Herkes eve girdiğinde kapıyı kapatıp ben de oturma odasına gittim. İçeri geçtiğimde koltuk savaşı yapıyorlardı. "Ateş insene sığamıyorum." dedi Kumsal cırlayıp. "Sen in Kumsal." dedi Ateş koltuğa oturmaya çalışırken. "Ben buraya sığamadım." dedi Çağan ve Barış'ın kucağına oturdu. Kumsal ve Alesya kahkaha atarken Barış Çağan'ı kucağından itti.

Barlas'a baktığımda duvara yaslanmış bizi izliyordu. Dün akşamla alakası yoktu. Burcu'yu her gördüğünde bana sert davranıyordu. Kalbimi yaksa da yapabileceğim bir şey yoktu. Sadece kalbimin soğumasını beklemem lazımdı. "Doğukan koltuktan in." diye bağırınca Asu düşüncelerimden sığırdım. "Yeter!" diye bağırınca herkes olduğu yerde durup bana baktı. "Piçizler yerde oturuyor. Kızlar koltukta. Zaten yerde bir sürü minder var. Bir sürü işim var sizinle uğraşamam." deyince herkes sessizce yerlerine geçti.

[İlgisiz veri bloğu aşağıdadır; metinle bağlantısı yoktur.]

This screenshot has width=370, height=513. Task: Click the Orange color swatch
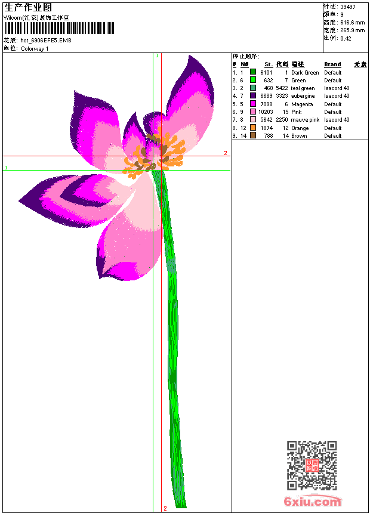253,128
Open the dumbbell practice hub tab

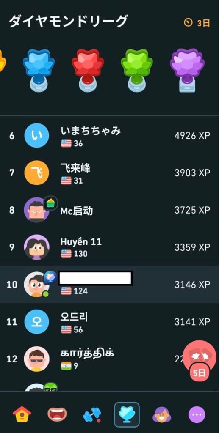[x=92, y=415]
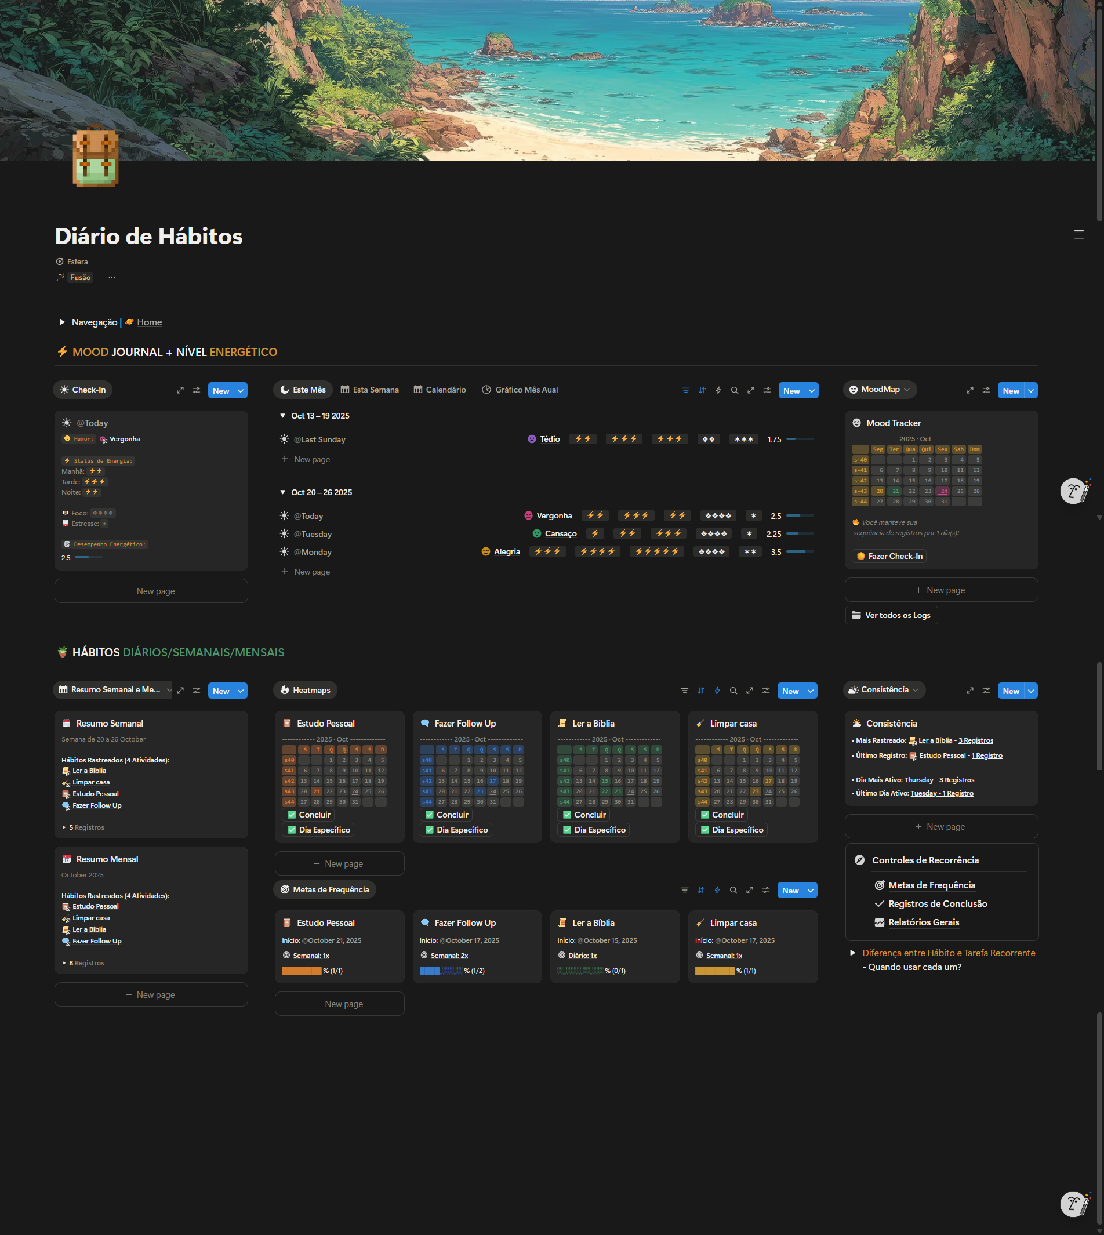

Duvara yaşlanmış Barlas'a bakıp "Oturmayacak mısın?" dediğimde Barlas derin nefes alıp sırtını duvardan çekti ve Ateş'in yanında oturdu. Ünitenin çekmecesinden bilgisayarımı alıp kızların yanına geçtim. "İlk ne yapacağız?" dedi Asu. "Asena Doğukan'ı aradığı numarayı araştıracak. Sonra Doğukan'ı aradığı saatte kamera kayıtları varsa kamera kayıtlarına bakacağız." dedi Barlas. Asu olumlu anlamda kafasını salladı. "Asena yanına gelebilir miyim?" dedi Doğukan. "Niye?" dedim kaşlarımı çatıp. "Ben de görmek istiyorum." deyince Doğukan gözlerimi devirdim. "Televizyona yansıtacağım." dedim bıkkınnıkla. Doğukan gülümseyip "Teşekkür ederim." dedi. "Duhan ve Görkem nerede?" dedi Alesya bana bakıp. "Duhan eve gidip bilgisayarını alacak. Görkem de Duhan ile birlikte gitti. Gelirler biraz sonra." dedim ve Doğukan'a döndüm. "Numarayı ver." dediğimde Doğukan numarayı verdi. "Asena sana teneffüste söylediğim uygulamadan araştır. Daha kolay." dedi Barlas. "Ne uygulaması?" deyince Kumsal, iç çekip Kumsal'a baktım. "Anlatsam anlayacak mısın?" dedim. Kumsal gülümseyip kafasını hayır anlamda salladı. "O zaman sorma." dedim ve bilgisayara döndüm.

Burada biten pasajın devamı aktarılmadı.